> _Extracted data_:
--- START ---

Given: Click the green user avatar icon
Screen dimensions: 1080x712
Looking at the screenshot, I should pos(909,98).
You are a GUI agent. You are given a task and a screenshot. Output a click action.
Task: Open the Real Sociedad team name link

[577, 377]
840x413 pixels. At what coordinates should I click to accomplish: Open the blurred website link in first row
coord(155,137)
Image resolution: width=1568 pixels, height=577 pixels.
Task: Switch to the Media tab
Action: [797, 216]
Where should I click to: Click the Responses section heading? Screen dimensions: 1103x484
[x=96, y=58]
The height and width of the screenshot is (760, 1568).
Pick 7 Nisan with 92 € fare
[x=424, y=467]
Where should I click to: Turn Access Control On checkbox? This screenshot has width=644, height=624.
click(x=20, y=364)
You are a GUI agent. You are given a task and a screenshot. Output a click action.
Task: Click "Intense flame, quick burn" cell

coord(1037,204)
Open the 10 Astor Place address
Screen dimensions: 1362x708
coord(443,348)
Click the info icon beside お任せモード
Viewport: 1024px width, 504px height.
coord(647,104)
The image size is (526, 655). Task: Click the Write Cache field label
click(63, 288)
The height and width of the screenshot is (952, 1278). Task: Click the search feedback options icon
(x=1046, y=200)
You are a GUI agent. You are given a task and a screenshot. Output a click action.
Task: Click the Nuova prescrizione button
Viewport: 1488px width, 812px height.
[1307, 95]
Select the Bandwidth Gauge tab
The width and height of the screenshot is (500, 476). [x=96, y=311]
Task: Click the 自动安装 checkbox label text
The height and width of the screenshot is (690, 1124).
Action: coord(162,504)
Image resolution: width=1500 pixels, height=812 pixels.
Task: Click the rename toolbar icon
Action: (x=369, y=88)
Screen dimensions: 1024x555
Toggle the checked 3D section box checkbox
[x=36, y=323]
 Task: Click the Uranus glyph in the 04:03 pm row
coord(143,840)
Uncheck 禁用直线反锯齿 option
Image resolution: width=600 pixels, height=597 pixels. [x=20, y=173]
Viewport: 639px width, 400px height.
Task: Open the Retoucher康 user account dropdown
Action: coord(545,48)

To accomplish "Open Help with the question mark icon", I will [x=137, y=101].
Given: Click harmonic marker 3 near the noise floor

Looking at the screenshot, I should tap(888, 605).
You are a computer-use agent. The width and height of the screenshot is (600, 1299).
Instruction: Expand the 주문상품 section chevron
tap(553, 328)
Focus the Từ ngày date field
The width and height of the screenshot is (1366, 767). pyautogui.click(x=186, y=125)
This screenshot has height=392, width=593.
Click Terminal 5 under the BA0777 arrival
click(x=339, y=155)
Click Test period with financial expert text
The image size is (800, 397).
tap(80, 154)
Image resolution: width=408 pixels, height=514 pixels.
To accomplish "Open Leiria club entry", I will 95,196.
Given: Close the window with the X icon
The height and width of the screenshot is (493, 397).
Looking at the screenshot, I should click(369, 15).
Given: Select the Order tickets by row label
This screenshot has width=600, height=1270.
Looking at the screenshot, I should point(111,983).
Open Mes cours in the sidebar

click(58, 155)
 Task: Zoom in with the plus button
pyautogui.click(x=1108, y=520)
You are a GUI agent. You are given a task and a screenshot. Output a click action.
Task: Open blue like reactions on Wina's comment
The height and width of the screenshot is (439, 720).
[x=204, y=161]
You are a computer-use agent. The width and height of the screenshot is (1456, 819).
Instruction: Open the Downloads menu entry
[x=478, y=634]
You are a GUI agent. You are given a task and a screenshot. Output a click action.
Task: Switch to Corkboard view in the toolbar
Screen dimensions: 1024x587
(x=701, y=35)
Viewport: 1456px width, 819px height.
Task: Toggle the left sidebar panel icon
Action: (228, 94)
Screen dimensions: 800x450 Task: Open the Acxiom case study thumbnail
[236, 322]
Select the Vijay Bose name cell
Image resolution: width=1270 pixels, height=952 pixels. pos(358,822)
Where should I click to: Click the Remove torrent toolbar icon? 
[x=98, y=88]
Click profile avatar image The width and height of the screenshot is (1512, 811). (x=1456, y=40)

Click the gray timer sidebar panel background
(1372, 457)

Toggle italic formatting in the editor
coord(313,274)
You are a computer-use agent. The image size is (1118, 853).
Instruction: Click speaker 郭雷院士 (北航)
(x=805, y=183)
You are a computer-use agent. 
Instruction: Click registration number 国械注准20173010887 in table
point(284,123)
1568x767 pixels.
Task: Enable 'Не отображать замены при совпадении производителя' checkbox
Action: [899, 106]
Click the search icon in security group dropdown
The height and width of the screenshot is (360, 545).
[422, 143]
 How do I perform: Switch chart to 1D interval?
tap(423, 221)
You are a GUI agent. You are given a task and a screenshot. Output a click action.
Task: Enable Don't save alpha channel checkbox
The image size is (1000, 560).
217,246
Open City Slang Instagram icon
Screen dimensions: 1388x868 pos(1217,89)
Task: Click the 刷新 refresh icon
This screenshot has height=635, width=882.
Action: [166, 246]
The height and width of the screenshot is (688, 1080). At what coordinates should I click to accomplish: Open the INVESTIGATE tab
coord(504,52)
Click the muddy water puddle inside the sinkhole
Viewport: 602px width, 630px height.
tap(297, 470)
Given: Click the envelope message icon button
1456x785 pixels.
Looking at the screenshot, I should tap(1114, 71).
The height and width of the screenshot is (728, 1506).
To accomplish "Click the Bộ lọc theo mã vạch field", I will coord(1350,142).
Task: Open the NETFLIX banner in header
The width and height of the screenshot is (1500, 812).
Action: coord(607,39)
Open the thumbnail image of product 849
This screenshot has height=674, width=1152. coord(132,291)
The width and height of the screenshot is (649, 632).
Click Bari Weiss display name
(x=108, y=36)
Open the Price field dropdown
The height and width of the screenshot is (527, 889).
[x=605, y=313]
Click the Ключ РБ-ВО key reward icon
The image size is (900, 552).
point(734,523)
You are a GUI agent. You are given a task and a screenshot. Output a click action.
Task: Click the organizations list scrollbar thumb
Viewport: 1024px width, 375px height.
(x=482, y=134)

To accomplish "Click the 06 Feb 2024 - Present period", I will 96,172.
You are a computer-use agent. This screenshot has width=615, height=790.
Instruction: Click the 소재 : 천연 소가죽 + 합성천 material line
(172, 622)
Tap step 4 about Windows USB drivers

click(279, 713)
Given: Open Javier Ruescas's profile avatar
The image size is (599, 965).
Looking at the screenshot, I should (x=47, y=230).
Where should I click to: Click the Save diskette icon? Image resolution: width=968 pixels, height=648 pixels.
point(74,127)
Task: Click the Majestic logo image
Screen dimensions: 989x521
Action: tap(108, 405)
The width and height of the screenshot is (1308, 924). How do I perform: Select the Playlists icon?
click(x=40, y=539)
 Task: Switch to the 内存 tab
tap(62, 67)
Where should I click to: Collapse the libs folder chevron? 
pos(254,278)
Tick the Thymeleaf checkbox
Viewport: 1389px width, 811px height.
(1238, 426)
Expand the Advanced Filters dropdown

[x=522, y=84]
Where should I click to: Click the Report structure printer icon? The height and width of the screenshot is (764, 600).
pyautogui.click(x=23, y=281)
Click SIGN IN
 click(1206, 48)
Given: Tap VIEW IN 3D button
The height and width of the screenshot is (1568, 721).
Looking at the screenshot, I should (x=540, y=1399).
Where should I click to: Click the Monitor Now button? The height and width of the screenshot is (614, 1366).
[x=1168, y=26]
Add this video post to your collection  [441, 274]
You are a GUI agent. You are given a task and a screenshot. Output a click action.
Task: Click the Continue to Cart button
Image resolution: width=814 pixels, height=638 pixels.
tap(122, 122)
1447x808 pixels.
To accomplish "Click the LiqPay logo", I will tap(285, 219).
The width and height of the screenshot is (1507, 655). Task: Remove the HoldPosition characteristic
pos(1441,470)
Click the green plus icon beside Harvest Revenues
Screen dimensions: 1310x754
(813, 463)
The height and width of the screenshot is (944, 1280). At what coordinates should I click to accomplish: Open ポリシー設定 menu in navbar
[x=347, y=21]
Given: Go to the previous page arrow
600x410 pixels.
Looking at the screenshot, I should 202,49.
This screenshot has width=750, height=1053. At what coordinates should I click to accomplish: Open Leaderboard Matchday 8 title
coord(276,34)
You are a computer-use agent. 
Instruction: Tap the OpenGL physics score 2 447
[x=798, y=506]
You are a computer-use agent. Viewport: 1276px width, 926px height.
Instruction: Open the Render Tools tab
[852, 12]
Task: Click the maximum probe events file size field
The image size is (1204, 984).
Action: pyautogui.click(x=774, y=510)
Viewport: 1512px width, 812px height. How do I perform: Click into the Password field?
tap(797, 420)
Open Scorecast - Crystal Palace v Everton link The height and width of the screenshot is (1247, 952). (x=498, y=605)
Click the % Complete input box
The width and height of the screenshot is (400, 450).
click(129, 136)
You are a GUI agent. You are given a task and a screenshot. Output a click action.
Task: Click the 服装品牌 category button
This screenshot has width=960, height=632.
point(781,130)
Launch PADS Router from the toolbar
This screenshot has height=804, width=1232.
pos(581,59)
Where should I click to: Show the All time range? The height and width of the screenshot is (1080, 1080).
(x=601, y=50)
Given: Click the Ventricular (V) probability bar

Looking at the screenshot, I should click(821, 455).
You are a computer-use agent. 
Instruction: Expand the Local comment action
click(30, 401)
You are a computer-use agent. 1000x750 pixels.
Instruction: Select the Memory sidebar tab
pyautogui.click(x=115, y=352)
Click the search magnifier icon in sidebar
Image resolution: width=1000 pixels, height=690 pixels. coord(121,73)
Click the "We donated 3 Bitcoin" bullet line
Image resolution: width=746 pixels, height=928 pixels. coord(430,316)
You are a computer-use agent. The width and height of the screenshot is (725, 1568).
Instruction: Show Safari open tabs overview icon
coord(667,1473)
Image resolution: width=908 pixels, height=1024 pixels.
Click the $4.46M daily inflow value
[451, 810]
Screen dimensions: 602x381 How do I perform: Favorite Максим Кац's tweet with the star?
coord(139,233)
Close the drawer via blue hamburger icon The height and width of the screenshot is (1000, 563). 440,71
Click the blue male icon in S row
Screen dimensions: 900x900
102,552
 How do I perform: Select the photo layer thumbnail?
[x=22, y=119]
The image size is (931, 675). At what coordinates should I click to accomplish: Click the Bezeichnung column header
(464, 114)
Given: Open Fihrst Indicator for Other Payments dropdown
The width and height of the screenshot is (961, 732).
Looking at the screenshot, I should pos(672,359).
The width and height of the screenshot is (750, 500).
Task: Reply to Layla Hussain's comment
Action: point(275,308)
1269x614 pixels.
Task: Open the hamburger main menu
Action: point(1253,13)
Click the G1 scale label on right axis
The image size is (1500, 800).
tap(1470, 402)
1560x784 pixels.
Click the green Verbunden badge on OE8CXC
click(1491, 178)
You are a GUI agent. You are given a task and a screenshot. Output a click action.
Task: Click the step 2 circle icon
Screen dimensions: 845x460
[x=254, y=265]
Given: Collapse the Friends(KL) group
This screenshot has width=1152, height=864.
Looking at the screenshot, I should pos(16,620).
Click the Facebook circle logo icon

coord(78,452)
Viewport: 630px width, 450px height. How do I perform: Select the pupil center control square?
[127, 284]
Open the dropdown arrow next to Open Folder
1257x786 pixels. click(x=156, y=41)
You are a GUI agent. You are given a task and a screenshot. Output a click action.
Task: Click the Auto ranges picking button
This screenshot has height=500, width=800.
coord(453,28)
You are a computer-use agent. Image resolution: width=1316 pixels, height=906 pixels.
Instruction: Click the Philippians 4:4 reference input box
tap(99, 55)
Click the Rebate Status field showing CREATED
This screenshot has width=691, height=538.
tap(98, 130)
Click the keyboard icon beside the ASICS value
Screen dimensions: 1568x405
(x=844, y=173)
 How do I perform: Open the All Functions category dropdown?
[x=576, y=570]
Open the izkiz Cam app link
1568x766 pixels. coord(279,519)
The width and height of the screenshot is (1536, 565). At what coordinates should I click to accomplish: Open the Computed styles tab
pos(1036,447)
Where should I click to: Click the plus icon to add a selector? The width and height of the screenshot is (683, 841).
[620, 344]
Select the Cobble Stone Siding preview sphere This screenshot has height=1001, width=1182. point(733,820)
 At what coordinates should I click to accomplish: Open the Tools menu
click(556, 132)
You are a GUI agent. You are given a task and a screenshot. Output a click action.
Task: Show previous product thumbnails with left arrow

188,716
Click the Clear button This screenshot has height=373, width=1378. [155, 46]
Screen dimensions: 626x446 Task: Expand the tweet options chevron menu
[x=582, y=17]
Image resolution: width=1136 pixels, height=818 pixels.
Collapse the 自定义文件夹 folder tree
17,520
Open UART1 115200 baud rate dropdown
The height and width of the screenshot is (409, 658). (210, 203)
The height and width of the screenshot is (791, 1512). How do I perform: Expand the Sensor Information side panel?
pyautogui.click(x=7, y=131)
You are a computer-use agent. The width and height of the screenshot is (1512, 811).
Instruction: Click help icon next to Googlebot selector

--- END ---

> _Task to complete_: Produce only the lines from the line containing "is (1456, 819)." through the line containing "You are a computer-use agent. The image", inclusive of both, exactly as they stand in the entries above.

> _Your solution_:
You are a computer-use agent. The width and height of the screenshot is (1456, 819).
Instruction: Open the Downloads menu entry
[x=478, y=634]
You are a GUI agent. You are given a task and a screenshot. Output a click action.
Task: Switch to Corkboard view in the toolbar
Screen dimensions: 1024x587
(x=701, y=35)
Viewport: 1456px width, 819px height.
Task: Toggle the left sidebar panel icon
Action: (228, 94)
Screen dimensions: 800x450 Task: Open the Acxiom case study thumbnail
[236, 322]
Select the Vijay Bose name cell
Image resolution: width=1270 pixels, height=952 pixels. pos(358,822)
Where should I click to: Click the Remove torrent toolbar icon? 
[x=98, y=88]
Click profile avatar image The width and height of the screenshot is (1512, 811). (x=1456, y=40)

Click the gray timer sidebar panel background
(1372, 457)

Toggle italic formatting in the editor
coord(313,274)
You are a computer-use agent. The image size is (1118, 853).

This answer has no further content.